Coming back from a 2-3 deficit, the Atlanta Homestand weekend was a surprisingly dominant showing for the Guangzhou Charge. They defeated the Shanghai Dragons after a rough loss the week prior, and stomped the Washington Justice. Between the two days of festivities I had the opportunity to sit down and talk to two players; Day 1 was an interview with Yiliang “Eileen” Ou, resident Chinese DPS player, and Day 2 Seungpyo “Rio” Oh, the team’s Korean main tank.
Eileen seemed the quiet type initially, yet his answers were filled with much intricacy and depth. Meanwhile Rio was bubbly and cheery, and his answers were quick and to the point. Between the two of them, the responses painted a picture of a team combining many varied personalities and cultural elements into a single unified family, one both on and off the Overwatch League stage.
Welcome to the Charge
When I first sat down with both Eileen and Rio, the question I chose to open with was a simple one; “How do you like playing with the Guangzhou Charge?” Eileen, translated through Ethan Liu, the team’s GM, told me briefly of his pride in being on Guangzhou; “I have a lot of pride playing for the Charge, because I’m also from that region. This is my home. So basically, I really want to be good representation for the region.”
Rio, also translated, talked about the support he’s gotten from the Charge; “The first time coming into the league, it’s hard to get used to the league and the hard parts of that, too. But the coaching staff, the players and everyone have supported me through everything. So I’m actually enjoying it a lot.”
Overcoming the cultural divide
When asked about how it has been working with people from so many different cultures and backgrounds, both painted a similar picture. When both arrived to the team, they had initial difficulties in relating to their new teammates. Given that over half of the members of the Charge are Korean, Rio did not have too much trouble adapting: “At first, it was kind of awkward and strange. It was hard to get along. But now I’m friends with all the non-Korean players, and I’m learning about the culture, too. I like it a lot!”

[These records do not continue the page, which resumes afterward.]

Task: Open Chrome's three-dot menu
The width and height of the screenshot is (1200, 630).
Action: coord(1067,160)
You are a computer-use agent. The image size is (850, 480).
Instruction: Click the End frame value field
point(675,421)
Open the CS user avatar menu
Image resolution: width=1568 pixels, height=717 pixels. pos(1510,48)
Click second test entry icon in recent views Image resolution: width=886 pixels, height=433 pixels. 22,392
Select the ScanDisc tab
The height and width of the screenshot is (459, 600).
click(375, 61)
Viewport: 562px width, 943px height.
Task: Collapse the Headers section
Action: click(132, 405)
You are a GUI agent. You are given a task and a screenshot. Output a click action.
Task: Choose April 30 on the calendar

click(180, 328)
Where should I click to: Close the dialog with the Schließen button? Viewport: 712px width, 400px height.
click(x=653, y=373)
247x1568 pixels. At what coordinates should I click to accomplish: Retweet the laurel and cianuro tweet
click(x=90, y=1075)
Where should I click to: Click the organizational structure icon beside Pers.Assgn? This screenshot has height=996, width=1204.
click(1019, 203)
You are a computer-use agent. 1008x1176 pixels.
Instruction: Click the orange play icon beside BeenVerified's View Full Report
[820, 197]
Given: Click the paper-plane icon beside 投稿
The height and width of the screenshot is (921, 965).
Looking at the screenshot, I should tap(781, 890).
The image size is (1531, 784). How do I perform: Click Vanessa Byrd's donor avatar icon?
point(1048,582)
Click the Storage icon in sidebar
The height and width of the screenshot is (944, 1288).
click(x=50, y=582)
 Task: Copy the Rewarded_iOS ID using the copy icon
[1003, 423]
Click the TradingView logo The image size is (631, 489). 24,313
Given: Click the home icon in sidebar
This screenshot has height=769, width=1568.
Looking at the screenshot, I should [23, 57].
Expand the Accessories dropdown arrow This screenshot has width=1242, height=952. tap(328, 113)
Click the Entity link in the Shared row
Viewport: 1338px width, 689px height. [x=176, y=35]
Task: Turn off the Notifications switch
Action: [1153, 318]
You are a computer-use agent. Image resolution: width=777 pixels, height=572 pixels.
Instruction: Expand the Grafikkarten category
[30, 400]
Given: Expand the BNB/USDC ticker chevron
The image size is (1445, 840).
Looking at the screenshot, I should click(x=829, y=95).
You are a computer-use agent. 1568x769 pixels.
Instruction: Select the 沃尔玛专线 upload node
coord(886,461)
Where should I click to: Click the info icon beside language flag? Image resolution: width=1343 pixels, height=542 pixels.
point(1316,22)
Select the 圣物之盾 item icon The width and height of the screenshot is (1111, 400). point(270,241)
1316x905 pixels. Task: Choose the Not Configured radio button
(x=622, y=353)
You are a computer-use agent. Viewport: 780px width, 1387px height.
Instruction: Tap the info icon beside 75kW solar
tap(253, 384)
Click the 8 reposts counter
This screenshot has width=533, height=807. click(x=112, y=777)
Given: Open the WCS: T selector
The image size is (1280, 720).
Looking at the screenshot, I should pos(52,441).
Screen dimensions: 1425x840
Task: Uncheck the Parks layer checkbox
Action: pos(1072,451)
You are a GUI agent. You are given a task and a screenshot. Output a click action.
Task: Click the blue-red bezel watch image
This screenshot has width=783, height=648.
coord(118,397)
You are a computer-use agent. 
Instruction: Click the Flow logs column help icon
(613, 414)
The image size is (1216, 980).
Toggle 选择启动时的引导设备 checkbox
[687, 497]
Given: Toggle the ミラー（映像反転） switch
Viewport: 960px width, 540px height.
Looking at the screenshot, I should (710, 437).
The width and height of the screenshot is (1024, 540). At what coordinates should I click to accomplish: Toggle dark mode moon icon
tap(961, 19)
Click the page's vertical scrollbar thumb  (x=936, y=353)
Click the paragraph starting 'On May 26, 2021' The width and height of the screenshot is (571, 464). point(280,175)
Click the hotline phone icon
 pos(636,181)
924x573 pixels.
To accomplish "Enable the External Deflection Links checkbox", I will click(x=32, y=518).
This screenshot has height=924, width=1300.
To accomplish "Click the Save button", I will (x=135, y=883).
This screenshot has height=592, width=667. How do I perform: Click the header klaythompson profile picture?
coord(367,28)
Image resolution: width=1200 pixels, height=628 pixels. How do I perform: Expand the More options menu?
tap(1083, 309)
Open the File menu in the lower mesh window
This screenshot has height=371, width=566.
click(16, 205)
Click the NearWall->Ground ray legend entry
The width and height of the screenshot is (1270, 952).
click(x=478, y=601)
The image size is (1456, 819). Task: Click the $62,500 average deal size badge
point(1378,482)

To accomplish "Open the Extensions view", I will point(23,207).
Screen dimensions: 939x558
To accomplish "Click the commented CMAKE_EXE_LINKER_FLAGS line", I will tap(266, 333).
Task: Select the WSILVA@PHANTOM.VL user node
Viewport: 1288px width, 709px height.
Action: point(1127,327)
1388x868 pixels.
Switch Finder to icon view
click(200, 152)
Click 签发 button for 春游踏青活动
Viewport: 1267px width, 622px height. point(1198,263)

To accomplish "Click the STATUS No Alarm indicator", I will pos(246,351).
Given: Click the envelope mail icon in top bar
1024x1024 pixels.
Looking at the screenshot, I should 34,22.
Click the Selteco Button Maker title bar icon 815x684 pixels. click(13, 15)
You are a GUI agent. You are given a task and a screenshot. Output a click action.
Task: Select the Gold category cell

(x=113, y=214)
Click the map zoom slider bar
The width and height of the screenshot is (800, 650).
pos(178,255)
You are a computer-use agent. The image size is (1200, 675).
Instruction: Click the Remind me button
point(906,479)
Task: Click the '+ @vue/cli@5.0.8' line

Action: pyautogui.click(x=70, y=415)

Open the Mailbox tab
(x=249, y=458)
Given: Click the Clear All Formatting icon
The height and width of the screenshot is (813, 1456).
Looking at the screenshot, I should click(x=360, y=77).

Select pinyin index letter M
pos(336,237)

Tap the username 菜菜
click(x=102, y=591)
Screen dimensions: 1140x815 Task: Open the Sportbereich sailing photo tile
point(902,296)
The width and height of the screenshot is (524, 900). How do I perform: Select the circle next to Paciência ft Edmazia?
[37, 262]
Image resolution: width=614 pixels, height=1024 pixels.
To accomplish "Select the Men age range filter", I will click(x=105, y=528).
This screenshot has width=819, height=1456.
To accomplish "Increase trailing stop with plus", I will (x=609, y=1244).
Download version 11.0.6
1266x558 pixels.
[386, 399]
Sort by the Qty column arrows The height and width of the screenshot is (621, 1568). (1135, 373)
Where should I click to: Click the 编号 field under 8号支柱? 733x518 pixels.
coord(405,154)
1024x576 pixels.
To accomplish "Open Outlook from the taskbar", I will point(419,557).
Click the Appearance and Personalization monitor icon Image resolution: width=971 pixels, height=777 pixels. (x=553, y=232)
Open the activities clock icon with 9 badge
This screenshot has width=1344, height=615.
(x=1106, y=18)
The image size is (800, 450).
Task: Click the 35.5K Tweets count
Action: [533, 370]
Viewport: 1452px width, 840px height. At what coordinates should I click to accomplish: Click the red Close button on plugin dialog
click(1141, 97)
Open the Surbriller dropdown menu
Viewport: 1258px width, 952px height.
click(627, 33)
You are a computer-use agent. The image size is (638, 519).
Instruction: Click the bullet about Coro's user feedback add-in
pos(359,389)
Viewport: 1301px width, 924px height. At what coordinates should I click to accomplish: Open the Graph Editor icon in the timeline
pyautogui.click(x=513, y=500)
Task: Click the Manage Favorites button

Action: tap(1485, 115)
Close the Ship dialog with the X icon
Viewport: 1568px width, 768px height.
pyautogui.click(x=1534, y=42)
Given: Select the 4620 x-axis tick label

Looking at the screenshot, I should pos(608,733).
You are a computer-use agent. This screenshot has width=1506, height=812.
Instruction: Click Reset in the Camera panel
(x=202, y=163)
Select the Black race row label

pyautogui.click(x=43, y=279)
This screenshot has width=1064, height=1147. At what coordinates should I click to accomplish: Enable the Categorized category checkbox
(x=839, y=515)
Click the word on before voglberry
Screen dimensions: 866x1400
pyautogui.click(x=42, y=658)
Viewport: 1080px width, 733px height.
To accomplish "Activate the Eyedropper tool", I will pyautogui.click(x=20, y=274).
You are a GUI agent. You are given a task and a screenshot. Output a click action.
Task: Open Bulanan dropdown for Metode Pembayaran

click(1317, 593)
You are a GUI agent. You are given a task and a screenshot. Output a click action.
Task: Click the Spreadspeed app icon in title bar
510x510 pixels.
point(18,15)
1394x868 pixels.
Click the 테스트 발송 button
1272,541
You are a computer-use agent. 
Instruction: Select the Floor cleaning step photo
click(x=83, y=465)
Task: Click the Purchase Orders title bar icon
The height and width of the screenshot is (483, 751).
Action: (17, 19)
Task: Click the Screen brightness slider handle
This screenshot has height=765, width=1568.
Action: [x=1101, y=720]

However, with Eileen being only one of two Chinese players, even on a Chinese team, the process was far more taxing; “It’s been hard, to be very honest. It’s been really difficult for me. Just coming into this team, being able to adapt to the different cultures and the different lifestyles that are being pushed on me.” Yet Eileen also went on to talk about how much progress he has been made thus far: “It is slowly progressing. I’m definitely getting better, and I see the value in all the cultures and how they’re coming together. So, I only see it as getting better.”
Living it up in LA
Eileen had the chance to talk about being in the Overwatch League and adapting to life in Los Angeles as well. Eileen said, “I feel that playing for the Overwatch League – I feel really lucky, because I’m playing with some of the people that I used to look up to, and used to try and chase after. I feel like I’m really lucky to have this opportunity. One of the biggest things I enjoy about living in LA is being in the team house environment and being with my teammates, being able to go swimming or do activities with them, and just having a good time while also improving and focusing on developing at the game.”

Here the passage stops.